As the Phantoms prepare for their semifinal playoff game against Waupaca at 7:05 p.m. Friday at Kimberly, is it possible this season’s defense is their best yet?
Perhaps there is nobody better to ask than Jack Batten, who has been the architect of the unit since being hired in 2006.
“Oh, boy, it would be hard to find one that is any better,” Batten said. “Individually, I’m not sure we have one standout guy. We have a bunch of good ballplayers.
“I guess the jury is still out on us a little bit this year.

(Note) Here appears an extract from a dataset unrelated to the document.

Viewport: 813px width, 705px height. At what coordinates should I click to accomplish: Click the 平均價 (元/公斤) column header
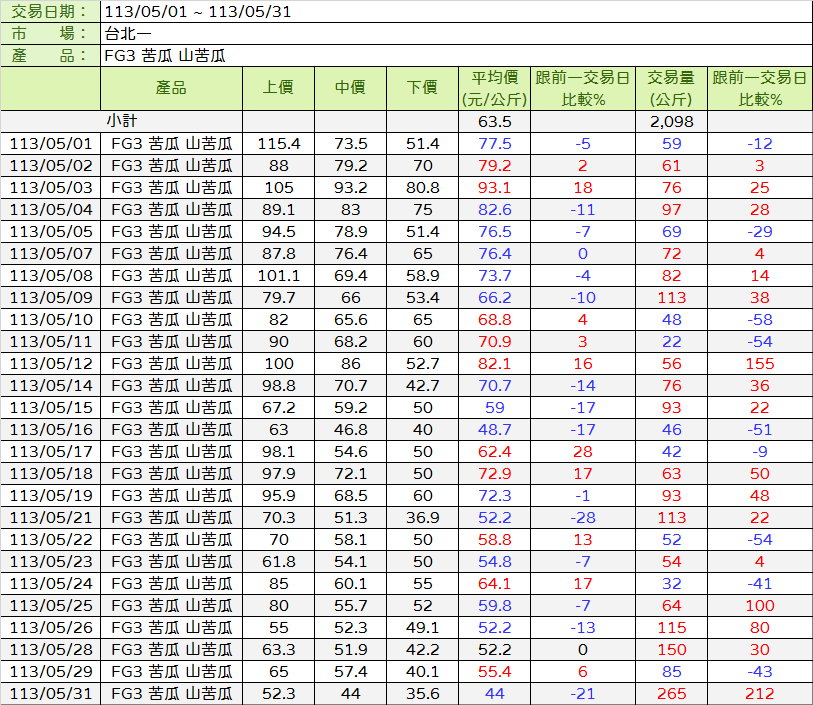click(x=494, y=88)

We have got a big contest coming up on Friday, and hopefully another test down the road.”
Even if there are a few remaining questions, here’s what is known about the defense: The Phantoms had the Bay Conference defensive player of the year in senior lineman Brad Ambrosius and five other first-team defenders in senior lineman Chris Smits, senior linebackers Andy Koltz and Steven Miller, senior defensive back Kegan Wirtz and junior defensive back Chandler Diekvoss.
Senior defensive linemen Semi Sago and Tyler Pasterski were second-team picks.
Which means 72.3 percent of their starting defense earned all-conference honors after allowing just 6.1 points and 116.6 yards per game in league play. Opposing teams rushed for 34.4 yards and didn’t do much better through the air.
Diekvoss led the Bay with six interceptions, and Wirtz was so good that he is a Jim Leonhard Award finalist for the best senior defensive back in the state.
Some of the faces change from season to season, but the results have stayed the same.
“It’s definitely the way we practice,” Wirtz said. “We practice an hour-and-a-half, two hours a day. We get everything done fast. We practice exactly how we play.
“We have great coaches who are going to get us our technique. Once we have our technique, we get a real good game plan.”
The Phantoms have trust that each of the 11 defenders will take care of their assignment.
Just as important is that all 11 run to the football on each play. That part is not negotiable with Batten, and his players know it. The coaches check the film after every game to make sure everyone is giving full hustle. If they aren’t, they don’t see the field.
Batten keeps things simple, but the unit must be ready to adapt. West De Pere has faced more wide-open offenses the past few seasons than ever before, playing against empty sets, one-back and shotgun.
But the main principle never changes.
Play fast. Get to the football. Tackle well.
“It’s really not my expectation anymore,” Batten said. “It’s become their expectation of how we are going to play.”
West De Pere has not allowed more than 14 points in any game this season, and it hasn’t slowed down in the playoffs.
The Phantoms blanked Antigo in a first-round win, allowed just six points in a second-round win against Two Rivers and permitted one touchdown in a quarterfinal victory against Plymouth.
Waupaca will be yet another challenge, but the uncomfortable part for the Comets might be that there still is another level the Phantoms can reach on defense.
“We definitely can get better,” Wirtz said. “We can get better every single day at practice, and that is our focus. When you come to the playoffs, the playoff format is designed so that the best teams make it to state and you are facing a bigger challenge every week.
“With that, with facing a bigger challenge every week, you have got to get better every week. I can definitely tell we are getting better every week.”